There's an interesting piece in the NYT today about the nature of secularism in Turkey. A reader adds:
I have to agree with the dissents about Turkey. Thanks for posting them. The normative associations that secularism and Islamic parties usually carry for us may not apply to Turkey. Turkey's version of secularism is aggressively nationalist and statist, linked to a tradition of authoritarianism, military rule, and a personality cult surrounding Atatürk that ought to make one very uncomfortable. It has been the driving force behind the denial of the Armenian genocide, the ruthless suppression of the Kurds, heavy-handed censorship, and discrimination against devout Muslims. The secular regime in Turkey has presided over the widespread and systematic use of torture, as well as crimes against humanity in Kurdistan. It is not a pretty picture.

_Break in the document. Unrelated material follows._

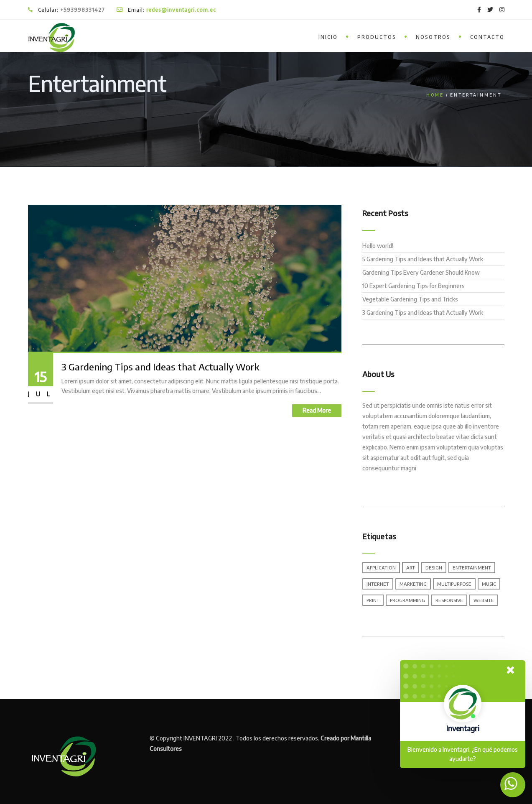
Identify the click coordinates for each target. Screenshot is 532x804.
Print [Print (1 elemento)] (373, 600)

Meanwhile, the Islamic "Justice and Development" party has pushed hard for liberal reforms - indeed, no other government in Turkish history has done more for human rights. As far as I can tell, the Justice and Development party is genuinely committed to freedom of conscience, certainly more than the secularist establishment. I strongly recommend Stephen Kinzer's 2001 book "Crescent and Star" - a fast read. Kinzer has the following quote from Abdullah Gül (the Justice and Development member whose candidacy for president sparked the current crisis):
"When my wife went to MIT in Boston, she wore her head scarf to class every day and nobody said a word. If an exam was scheduled on a Muslim holy day, she would ask the professor if she could take it on another day, and every professor agreed immediately. The United States is a secular country that doesn't allow religion to influence government but doesn't suppress it either. That's all we want for Turkey."
If that's what a moderate Islamist model looks like, I'm fine with it. But I worry about its inherent tendency to metastasize, just as Christianism has in the U.S.